Why did the United States of America intervene in Singapore’s labour politics?

Why did the United States of America intervene in Singapore’s labour politics?

May 2, 2017
Photo Credit: “NTUC” from SRN’s SG Photobank

Yesterday we commemorated Labour Day to honour the contributions made by workers and celebrate the industrial peace we enjoy today. Turning the clock back to the 1950s and early 1960s, industrial relations in Singapore were more antagonistic and labour unrest was pervasive. Little known to many of us, this labour unrest invited the intervention of the U.S. and A/P Joey Long (Dept of History) explains this episode of Singapore’s pre-independence history in a 2009 article (Mixed up in Power Politics and the Cold War: The Americans, the ICFTU and Singapore’s Labour Movement, 1955-1960) published in the Journal of Southeast Asian Studies.

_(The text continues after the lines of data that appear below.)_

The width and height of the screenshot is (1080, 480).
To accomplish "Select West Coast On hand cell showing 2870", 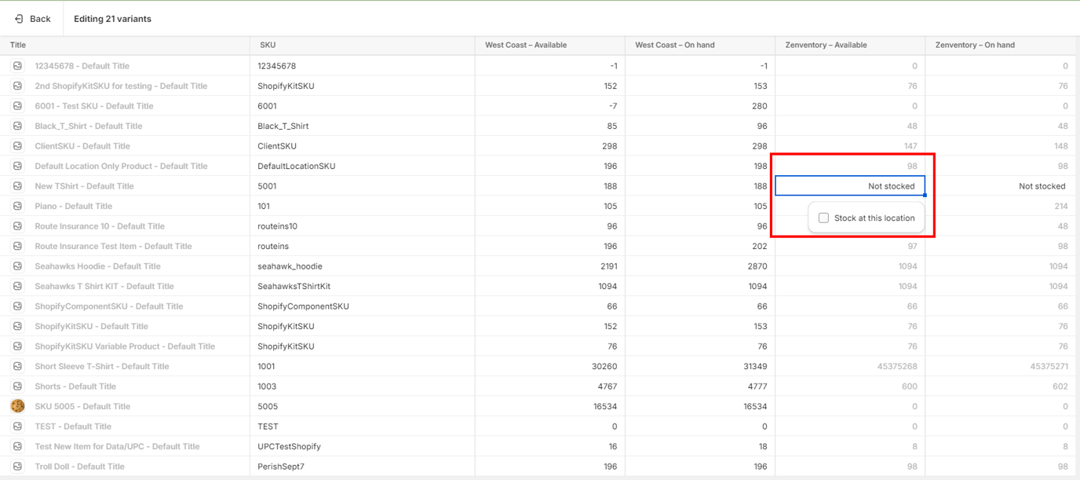I will pyautogui.click(x=699, y=266).
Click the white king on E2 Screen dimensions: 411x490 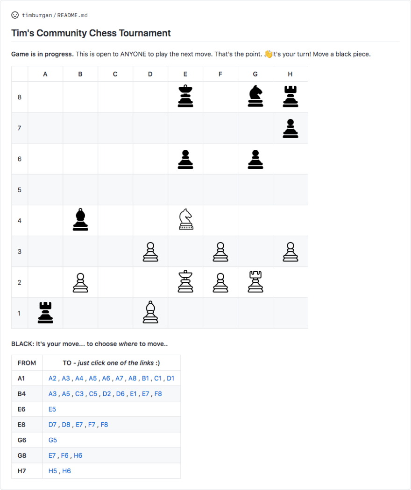(185, 281)
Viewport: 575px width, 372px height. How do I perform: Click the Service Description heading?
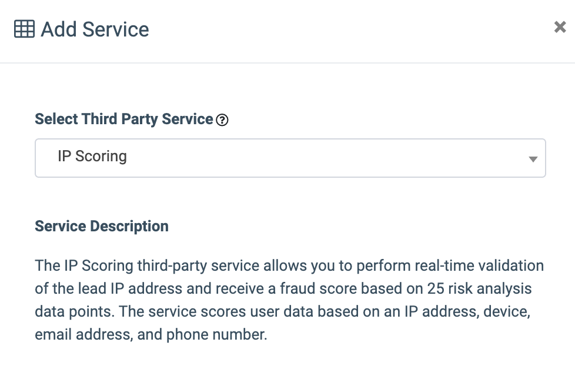[102, 226]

Against the backdrop of the Cold War, American officials were concerned that growing labour unrest in Singapore was motivated by underground communist agents operating through the unions. Fearing that the newly elected Singapore Labour Front government led by David Marshall was incapable of dealing with the communist threat, American officials decided to intervene in Singapore’s labour politics. To strengthen the non-communist labour unions in Singapore, representatives from the American-backed International Confederation of Free Trade Unions (ICFTU) were dispatched there. Ultimately, what motivated this intervention was a fear that the failure to prevent communism from becoming entrenched in Singapore would trigger a domino effect, putting other Southeast Asian nations at risk from communist subversion.